Work required — In the entries below, find every line with "Cutting" and copy it.

Source information —
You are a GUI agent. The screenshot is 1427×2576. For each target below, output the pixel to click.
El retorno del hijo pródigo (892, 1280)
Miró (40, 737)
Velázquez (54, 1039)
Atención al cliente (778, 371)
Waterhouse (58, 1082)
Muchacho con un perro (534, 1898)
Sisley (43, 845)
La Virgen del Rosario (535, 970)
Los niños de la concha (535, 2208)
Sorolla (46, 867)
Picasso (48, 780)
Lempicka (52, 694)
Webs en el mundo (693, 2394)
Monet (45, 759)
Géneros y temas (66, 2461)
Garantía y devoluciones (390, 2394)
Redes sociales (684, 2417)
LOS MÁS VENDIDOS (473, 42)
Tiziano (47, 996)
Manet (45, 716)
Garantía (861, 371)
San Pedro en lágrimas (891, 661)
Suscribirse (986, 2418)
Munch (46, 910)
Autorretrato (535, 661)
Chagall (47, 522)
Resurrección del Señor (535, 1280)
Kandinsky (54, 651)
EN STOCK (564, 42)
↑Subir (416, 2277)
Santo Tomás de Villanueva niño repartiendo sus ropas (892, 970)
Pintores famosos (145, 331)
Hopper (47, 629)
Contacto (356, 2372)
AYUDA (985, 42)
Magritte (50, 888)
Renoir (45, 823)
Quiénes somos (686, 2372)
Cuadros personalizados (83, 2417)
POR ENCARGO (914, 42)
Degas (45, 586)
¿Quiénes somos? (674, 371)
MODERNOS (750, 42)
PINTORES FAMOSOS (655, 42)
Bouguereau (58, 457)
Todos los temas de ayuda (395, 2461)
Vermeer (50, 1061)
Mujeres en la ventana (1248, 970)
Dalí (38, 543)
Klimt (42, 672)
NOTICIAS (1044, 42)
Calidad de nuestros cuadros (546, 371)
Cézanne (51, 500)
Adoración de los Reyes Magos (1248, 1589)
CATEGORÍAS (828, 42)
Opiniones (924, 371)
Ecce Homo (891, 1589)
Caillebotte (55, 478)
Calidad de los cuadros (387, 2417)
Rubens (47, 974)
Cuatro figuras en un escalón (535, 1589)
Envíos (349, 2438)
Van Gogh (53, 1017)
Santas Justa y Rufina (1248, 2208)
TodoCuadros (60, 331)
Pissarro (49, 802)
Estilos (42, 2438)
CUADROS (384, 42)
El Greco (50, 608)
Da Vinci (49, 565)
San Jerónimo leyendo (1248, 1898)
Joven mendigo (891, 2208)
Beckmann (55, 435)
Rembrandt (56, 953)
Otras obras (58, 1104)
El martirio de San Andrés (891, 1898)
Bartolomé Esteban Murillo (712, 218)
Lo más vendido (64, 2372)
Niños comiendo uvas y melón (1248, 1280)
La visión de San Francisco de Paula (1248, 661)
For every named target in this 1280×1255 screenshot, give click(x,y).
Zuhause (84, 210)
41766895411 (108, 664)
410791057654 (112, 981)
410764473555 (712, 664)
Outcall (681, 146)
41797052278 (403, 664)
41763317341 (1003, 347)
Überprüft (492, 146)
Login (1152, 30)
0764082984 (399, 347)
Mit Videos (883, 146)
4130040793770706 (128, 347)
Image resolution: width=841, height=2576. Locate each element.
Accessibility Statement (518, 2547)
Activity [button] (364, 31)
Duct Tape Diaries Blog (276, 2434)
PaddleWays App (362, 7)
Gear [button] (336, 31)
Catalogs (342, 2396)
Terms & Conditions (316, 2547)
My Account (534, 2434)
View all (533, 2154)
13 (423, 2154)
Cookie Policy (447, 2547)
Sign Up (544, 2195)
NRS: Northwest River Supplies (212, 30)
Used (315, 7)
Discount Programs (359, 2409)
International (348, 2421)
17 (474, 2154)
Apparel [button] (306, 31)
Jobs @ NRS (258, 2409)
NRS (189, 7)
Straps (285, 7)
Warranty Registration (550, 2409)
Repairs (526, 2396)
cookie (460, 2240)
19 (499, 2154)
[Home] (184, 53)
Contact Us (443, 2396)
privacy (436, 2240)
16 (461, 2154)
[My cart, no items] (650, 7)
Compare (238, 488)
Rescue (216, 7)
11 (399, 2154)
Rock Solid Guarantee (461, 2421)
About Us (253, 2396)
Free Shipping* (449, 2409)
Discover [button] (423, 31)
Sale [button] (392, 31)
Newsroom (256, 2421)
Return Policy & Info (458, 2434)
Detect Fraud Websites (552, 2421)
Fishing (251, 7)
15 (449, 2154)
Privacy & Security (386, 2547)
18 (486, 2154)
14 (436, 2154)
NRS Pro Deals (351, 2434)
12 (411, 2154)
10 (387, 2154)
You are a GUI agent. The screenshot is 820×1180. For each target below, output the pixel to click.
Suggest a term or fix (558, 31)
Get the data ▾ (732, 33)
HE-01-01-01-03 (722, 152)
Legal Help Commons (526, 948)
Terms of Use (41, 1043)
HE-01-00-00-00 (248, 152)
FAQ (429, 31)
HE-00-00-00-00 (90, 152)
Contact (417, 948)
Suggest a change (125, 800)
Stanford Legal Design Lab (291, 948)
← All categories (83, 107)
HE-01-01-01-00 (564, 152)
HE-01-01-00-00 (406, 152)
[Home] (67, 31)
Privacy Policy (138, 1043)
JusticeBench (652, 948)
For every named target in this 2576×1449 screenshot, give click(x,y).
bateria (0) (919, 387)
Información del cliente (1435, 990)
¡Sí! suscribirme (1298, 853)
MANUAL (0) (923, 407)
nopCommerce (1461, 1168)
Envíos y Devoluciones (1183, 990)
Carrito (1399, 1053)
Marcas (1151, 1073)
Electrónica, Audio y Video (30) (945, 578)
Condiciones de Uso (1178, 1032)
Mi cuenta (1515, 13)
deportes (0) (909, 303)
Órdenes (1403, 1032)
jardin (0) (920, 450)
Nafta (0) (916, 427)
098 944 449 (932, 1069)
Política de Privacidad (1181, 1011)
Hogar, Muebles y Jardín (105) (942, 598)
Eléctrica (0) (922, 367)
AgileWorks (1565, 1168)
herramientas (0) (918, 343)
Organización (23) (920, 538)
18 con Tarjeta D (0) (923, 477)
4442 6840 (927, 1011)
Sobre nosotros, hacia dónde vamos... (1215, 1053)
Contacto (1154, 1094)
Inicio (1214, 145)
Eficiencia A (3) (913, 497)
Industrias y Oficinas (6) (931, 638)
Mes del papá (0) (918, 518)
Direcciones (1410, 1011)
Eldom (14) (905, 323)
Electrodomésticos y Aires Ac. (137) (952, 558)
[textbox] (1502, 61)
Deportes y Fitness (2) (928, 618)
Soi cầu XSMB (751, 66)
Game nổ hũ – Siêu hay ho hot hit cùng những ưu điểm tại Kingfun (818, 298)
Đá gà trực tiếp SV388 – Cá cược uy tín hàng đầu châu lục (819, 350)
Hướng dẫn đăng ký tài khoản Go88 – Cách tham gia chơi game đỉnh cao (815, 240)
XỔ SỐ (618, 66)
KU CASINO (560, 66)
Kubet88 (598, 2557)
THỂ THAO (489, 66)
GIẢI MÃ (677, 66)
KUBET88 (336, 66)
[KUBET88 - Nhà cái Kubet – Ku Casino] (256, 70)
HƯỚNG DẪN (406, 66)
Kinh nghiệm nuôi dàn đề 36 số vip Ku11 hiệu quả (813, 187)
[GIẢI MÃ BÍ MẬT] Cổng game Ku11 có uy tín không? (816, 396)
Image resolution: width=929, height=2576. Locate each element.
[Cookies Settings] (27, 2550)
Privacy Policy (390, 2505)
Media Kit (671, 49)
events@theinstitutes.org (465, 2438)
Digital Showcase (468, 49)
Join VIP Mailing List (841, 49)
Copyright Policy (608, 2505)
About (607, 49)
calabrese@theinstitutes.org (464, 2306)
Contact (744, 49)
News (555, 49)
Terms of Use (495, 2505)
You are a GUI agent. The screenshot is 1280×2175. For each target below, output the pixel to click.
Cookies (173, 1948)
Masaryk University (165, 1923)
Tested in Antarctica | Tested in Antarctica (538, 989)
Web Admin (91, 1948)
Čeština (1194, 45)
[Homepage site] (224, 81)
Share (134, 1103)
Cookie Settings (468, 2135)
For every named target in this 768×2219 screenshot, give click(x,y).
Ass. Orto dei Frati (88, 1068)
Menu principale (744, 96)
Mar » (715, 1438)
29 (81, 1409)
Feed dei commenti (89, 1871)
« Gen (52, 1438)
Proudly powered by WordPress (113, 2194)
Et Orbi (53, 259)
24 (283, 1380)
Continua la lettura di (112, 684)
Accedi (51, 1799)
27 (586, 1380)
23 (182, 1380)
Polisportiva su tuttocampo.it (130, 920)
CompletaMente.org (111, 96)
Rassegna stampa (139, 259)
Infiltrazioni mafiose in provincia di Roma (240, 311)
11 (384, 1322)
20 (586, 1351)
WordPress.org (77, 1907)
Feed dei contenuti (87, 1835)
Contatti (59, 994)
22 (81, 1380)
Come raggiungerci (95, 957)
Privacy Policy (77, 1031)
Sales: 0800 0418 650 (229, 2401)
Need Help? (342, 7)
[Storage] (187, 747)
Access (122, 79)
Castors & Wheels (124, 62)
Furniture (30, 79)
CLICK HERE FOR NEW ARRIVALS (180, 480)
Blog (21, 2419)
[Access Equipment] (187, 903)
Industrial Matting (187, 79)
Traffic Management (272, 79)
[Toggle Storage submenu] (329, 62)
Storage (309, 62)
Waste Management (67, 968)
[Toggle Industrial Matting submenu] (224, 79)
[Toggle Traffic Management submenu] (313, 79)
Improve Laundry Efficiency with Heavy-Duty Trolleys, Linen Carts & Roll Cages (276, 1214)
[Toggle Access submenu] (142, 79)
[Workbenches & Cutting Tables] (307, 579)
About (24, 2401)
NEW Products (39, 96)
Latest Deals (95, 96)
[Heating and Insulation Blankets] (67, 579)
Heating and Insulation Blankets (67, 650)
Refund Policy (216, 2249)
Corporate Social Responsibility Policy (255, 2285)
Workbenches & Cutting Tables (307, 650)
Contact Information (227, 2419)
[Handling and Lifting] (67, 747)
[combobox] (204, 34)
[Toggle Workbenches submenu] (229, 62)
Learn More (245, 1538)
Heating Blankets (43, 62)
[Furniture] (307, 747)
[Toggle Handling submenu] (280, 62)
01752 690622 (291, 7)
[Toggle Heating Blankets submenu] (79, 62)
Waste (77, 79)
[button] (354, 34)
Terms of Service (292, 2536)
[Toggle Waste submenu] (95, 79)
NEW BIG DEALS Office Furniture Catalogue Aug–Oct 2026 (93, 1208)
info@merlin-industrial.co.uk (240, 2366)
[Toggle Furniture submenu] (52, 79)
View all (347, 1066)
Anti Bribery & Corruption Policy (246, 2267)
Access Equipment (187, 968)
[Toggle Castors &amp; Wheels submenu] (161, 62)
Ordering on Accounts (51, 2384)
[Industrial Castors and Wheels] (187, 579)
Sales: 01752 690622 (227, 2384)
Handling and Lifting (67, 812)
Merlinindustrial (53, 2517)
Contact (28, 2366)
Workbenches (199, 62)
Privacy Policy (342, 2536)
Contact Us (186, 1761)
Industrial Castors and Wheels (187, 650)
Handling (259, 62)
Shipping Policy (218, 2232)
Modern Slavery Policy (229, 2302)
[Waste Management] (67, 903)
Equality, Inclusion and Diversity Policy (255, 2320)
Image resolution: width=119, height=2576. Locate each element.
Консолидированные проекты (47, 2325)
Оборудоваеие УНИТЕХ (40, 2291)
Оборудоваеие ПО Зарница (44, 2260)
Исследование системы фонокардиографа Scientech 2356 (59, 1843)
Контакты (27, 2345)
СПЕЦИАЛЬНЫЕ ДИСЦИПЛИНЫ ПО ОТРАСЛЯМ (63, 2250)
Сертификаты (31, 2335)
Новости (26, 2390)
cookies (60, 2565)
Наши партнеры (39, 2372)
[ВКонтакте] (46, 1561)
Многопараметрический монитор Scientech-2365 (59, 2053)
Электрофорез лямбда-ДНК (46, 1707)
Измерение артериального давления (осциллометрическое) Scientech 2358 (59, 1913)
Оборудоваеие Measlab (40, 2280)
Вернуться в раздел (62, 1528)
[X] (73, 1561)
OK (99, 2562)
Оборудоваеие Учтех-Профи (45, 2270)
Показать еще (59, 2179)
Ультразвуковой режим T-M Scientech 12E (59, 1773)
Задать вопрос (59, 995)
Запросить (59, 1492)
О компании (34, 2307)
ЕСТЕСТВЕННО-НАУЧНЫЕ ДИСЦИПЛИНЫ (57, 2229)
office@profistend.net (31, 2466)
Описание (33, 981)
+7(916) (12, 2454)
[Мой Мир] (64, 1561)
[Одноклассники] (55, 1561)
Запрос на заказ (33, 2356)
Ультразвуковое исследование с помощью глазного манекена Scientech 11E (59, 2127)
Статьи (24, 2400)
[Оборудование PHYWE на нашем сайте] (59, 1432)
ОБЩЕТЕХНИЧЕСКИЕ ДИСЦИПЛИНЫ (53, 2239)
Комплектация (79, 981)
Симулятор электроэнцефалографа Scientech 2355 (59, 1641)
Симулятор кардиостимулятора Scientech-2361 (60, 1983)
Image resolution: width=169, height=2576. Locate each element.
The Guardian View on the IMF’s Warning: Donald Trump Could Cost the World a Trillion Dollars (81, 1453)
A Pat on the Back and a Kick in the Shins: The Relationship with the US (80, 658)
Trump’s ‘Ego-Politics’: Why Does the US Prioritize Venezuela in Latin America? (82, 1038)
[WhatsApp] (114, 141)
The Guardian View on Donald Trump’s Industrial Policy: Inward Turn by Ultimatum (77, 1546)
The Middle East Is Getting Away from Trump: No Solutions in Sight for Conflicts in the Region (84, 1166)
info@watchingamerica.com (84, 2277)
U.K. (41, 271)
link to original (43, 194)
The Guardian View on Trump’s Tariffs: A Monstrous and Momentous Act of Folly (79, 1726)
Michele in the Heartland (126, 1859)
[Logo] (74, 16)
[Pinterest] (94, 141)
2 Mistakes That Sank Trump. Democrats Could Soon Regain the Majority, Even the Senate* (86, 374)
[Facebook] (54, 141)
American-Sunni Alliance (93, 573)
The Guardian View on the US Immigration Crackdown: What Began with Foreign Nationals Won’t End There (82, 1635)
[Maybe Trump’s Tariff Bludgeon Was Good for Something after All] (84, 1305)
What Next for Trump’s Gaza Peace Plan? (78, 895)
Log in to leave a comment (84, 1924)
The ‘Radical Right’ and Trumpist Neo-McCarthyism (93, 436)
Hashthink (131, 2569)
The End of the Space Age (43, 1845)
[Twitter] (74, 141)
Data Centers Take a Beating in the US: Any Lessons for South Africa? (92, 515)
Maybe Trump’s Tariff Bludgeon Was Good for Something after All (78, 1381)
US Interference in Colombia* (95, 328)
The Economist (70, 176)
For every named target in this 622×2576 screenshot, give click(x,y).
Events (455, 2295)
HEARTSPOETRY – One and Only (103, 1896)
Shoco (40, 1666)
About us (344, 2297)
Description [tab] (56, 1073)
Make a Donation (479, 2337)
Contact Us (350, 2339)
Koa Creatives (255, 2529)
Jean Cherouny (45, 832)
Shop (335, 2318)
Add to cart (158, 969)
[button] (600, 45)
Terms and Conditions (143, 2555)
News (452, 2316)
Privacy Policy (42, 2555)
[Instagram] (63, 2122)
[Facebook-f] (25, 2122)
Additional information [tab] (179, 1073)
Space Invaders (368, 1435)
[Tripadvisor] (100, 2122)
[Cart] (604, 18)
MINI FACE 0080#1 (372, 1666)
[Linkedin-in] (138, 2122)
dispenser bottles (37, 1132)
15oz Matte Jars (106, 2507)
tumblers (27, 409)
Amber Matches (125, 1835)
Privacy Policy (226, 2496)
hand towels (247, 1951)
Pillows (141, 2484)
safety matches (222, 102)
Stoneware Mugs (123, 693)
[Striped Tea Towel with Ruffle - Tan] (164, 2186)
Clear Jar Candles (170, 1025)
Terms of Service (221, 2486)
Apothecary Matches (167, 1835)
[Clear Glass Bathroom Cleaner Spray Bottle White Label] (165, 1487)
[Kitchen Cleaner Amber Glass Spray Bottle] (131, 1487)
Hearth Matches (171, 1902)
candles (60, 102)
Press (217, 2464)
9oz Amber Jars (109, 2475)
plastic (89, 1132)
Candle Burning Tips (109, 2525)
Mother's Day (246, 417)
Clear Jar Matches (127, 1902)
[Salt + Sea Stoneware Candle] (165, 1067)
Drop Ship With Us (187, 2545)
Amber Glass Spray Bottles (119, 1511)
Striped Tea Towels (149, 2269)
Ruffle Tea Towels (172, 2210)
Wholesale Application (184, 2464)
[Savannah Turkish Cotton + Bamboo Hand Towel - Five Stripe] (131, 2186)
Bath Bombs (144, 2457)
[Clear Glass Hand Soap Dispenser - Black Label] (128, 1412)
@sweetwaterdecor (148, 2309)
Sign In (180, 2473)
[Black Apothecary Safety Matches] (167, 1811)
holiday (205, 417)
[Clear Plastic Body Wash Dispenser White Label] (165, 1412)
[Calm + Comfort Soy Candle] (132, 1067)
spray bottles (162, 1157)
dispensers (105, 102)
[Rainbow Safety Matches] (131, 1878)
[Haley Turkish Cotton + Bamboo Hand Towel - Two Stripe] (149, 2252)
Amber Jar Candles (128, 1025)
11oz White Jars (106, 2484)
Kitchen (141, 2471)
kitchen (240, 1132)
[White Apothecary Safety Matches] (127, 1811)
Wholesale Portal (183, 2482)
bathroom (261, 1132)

Output for this exercise —
[Workbenches & Cutting Tables] (307, 579)
Workbenches & Cutting Tables (307, 650)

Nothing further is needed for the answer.